Вскочив на ноги, он выхватил из-за голенища сапога еще один нож и, зарычав, метнул в Диго. Аргосец успел уклониться, краем глаза заметив, что летящий нож вонзился в руку Торкиля, а в следующее мгновение короткий аргосский меч свистнул возле головы заморийца, срезав прядь волос и часть уха.

Строй на площадке сломался. К месту схватки уже бежали товарищи заморийца. Им преградил дорогу один из десятников Диго. Блеснули клинки, зазвенела сталь. По рядам наемников прошел неясный глухой ропот. Один из заморийцев упал со стрелой в спине, другому удалось достать ударом широкой сабли стоявшего на пути десятника.

Следующим выпадом Диго отправил своего противника в дом Хозяйки Судеб, развернулся и, сжимая окровавленный меч, гаркнул:

— Назад! Всем стоять на местах, Нергалово семя!

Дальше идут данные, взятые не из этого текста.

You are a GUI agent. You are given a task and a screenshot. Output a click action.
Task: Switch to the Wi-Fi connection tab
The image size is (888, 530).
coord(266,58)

Это подействовало. Схватка прекратилась, не успев разгореться. Диго обернулся к Торкидю:

— Вам бы следовало успокоить их. Объясните, что вы не знаете, куда делся этот проклятый замориец.

— Я-то как раз знаю, — вполголоса ответил Торкиль, усмехнувшись, и, повысив голос, продолжил — Вчера из святилища Митры герцогов Пеллийских исчезли драгоценные вещи: золотые чаши с рубинами, которые, по преданию, держал в руках сам Митра, четыре светильника, диадема, усыпанная камнями и еще многое. И со вчерашнего дня никто не видел заморийца.

Диго обернулся к строю:

— Этот шакал оскорбил Митру!

Ему ответил возмущенный рев. Торкиль все рассчитал правильно. Большинство наемников были выходцами из западных стран, и почтение к культу Митры впитывалось ими с детства. Обвинив заморийца в краже, он разрешил сомнения и пробудил ненависть к святотатцу.

Торкиль повернулся к Одноглазому:

— А ты, почтенный Диго, тоже можешь не волноваться. Тот воин, что исчез из твоего отряда, — мой брат. Он служил в гвардии Черных Драконов и покинул аквилонское войско, чтобы присоединиться ко мне.

— Не знал я раньше, что он из Драконов, а то не было бы у тебя брата, — холодно ответил Диго.

Махнув рукой в некоем подобии прощального приветствия, Торкиль направился к замку. Диго ошарашено смотрел ему вслед.

— Подводит тебя глаз, — наконец пробормотал он сам себе. Он отчетливо видел, как брошенный заморийцем нож вошел в руку хозяина замка и мог поклясться, что клинок пронзил ее насквозь. Но на руке Торкиля не было ни капли крови, ни пореза, словно единственный глаз аргосца ни с того ни с сего углядел совершенно не то, что происходило вокруг, а то, что проклятый стигиец называл «следами мыслей».

Он повернулся и начал отдавать отрывистые команды, нанося последние штрихи в продуманной системе обороны. Механики проверяли работу камнеметов, отряды заняли свои участки обороны. Со дня на день ожидался штурм, и нужно было организовать оборону так, чтобы в последний момент не возникло неразберихи.